Going To Carolina, Not in My Mind Audio
The flight leaves at 10:10 AM, and this time I am boarded first. I believe that is because I have the preboarding sleeve, whereas I’d had my new friend print the pass at the check-in kiosk back at RDU. I forgot to mention that that involved a harrowing search through my endless plastic cards for my ID, which I finally, happily, located.
I choose the second seat back from the first row of coach, and settle in. A couple sits beside me, the woman right next to me telling me that they are bound to see their grandkids in smalltown Wake County. They will return the next night. I get coffee this time, and am surprised that it is hot and tastes fresh.
This flight has WiFi for $8, which I feel isn’t worth it for an hour and a half flight, and free TV offered by the Dish satellite company. You are supposed to be able to watch this programming on a mobile device like a smartphone or tablet, but I can’t actually get the TV to work. The woman beside me finds it hard on her iPad as well, but she hadn’t initially realized that if airplane mode is on, she’d have to enable WiFi to access the Internet. We do enjoy viewing the flight tracker, which tells us how high we are, quickly we’re going, and much time remains. It even gives the current heading. It kind of feels like having GPS.
She tells me that she works for the largest clinic on the west coast of Florida, supporting, I think, 125 doctors. She and her husband also have a nice place right on the water.
Yeah, I don’t do cold weather,” she says on one of the reasons their stay in North Carolina will be so short.
“Where are you from originally,” I ask.
Her husband keeps insisting that he wasn’t looking forward to it either, leading her to try and convince him to just suck it up it for a bit.
And Now We Land (Audio)
This is the first flight I’ve taken since the regulations regarding when electronic equipment can be used, and so I decide to capture what to me are interesting sounds of the coming in and going out. I wish I had left it rolling a bit longer when we touch down, so that perhaps I could have captured the welcome message from the flight attendant. My seatmate says there is a fairly steady rain falling as we make contact with the runway.

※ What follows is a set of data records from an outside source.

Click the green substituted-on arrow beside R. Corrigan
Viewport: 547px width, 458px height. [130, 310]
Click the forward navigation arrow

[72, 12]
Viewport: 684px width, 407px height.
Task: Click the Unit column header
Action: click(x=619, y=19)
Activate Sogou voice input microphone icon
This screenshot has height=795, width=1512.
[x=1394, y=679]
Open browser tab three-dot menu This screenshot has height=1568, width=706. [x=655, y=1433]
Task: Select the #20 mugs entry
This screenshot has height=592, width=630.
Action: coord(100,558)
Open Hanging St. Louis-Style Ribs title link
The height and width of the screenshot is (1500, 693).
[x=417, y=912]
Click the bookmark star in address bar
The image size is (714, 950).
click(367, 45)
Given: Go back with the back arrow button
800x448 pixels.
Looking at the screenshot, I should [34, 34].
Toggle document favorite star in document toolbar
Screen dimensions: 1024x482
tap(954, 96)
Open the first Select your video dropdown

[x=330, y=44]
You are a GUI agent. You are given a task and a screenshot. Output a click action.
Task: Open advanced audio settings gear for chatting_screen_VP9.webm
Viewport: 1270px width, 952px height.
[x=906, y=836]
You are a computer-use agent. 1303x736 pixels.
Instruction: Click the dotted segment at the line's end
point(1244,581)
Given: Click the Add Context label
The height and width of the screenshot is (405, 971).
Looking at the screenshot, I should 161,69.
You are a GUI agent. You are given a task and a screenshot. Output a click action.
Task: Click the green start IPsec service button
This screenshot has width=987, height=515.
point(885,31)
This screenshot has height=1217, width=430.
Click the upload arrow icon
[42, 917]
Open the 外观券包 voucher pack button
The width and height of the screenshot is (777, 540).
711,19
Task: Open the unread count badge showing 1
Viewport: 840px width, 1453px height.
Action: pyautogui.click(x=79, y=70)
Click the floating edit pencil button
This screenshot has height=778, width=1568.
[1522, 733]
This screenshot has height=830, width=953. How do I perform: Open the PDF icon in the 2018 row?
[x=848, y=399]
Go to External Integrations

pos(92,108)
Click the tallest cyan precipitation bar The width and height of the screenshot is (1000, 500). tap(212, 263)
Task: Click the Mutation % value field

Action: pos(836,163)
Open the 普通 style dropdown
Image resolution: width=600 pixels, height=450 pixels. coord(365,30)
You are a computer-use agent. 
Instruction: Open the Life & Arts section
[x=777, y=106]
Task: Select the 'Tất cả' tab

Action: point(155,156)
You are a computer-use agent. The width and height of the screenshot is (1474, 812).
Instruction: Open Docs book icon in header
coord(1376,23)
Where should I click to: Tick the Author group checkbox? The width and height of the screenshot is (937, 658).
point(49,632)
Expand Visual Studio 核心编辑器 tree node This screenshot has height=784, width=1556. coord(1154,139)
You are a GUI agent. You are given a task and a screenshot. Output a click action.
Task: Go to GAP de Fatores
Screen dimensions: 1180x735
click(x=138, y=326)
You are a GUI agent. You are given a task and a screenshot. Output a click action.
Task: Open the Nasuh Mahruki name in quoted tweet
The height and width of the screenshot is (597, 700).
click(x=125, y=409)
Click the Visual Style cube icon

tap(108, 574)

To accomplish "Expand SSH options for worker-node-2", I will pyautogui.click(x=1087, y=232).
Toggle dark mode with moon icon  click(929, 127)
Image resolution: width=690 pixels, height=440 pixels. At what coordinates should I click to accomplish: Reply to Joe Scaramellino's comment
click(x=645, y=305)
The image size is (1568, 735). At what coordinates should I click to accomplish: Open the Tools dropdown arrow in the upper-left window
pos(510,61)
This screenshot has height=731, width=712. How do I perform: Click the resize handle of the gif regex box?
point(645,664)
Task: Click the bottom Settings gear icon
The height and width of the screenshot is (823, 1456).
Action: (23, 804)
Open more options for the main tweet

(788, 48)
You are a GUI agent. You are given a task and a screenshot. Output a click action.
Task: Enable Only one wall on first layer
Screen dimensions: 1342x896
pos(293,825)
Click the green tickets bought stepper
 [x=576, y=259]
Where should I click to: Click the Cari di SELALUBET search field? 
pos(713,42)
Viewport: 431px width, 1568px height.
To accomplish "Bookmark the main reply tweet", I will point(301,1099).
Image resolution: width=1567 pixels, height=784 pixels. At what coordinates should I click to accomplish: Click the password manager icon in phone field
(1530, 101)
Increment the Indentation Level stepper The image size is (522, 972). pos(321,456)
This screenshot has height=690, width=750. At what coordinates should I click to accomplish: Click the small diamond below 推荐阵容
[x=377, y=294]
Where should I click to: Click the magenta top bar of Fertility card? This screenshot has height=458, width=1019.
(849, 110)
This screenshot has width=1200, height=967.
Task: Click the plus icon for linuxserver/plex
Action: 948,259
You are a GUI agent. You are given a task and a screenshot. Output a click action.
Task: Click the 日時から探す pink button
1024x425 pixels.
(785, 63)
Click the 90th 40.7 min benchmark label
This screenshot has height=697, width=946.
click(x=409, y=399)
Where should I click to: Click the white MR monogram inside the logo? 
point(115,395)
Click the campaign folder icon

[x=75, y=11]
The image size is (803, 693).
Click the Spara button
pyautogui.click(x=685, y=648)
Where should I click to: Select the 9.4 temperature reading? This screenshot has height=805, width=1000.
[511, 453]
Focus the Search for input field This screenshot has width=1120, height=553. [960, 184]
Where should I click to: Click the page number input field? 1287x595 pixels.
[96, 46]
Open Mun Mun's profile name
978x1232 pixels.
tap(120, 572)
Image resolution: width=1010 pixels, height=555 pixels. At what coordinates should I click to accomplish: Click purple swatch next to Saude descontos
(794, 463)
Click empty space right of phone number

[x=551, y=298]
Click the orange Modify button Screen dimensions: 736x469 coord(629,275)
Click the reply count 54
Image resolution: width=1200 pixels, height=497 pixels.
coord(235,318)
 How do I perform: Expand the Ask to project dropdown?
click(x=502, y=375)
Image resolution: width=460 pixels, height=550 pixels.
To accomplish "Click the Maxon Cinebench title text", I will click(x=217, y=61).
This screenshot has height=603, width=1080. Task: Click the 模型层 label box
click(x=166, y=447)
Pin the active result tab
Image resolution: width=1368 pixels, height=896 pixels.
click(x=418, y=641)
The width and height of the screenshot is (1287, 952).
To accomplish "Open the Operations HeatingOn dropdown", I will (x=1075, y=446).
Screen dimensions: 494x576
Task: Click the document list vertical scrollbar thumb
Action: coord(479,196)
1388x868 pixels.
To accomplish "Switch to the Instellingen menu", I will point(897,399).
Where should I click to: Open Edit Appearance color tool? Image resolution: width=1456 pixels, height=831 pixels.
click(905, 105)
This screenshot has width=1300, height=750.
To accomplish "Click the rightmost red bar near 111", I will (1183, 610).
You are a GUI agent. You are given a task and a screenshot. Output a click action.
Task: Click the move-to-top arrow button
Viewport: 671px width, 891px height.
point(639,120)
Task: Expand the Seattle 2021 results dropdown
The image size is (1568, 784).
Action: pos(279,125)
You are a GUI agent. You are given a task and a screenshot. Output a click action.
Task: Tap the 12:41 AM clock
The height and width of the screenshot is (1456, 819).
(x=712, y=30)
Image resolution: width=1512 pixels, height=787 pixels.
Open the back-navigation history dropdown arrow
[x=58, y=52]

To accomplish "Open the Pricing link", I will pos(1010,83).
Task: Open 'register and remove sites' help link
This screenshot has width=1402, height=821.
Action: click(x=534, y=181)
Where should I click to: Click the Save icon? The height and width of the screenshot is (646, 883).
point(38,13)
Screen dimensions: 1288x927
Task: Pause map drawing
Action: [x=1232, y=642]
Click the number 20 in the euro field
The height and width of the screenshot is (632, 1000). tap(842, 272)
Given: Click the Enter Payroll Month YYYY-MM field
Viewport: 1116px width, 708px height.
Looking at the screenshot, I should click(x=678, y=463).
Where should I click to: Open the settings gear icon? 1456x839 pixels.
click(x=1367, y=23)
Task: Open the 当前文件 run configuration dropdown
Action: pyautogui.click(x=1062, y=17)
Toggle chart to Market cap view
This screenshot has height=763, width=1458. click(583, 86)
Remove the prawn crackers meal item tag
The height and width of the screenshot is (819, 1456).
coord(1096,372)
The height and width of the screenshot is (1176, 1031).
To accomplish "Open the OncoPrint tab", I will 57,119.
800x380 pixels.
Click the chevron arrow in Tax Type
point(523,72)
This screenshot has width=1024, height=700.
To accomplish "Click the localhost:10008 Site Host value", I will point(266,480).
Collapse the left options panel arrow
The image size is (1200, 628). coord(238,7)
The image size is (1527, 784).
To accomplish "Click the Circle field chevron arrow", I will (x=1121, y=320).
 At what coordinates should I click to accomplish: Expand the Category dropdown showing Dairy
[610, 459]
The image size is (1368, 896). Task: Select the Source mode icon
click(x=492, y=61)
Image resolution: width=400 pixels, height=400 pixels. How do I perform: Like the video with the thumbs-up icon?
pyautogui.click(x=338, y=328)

By the time I get off though, the rain has largely ended. A perky agent assists me to baggage claim, where it takes a minute to gather my things. Once I do though, we make our way towards the sliding doors, and I slide into the waiting cab with my driver. How convenient that is. She’s the kind of person to whom I only need to occasionally say “uh-huh,” and she’ll keep chatter rolling along. That’s fine with me.
And that largely ends my trip to Tampa Florida. I think this trip showed me that I’ve gained some ability to network, and am a bit better at getting myself where I want to be. Without a doubt, my iPhone certainly has done a lot to improve that. As we make our way into 2014, I think I may have another trip already taking shape. I’ll be back with more on that though once it fully develops.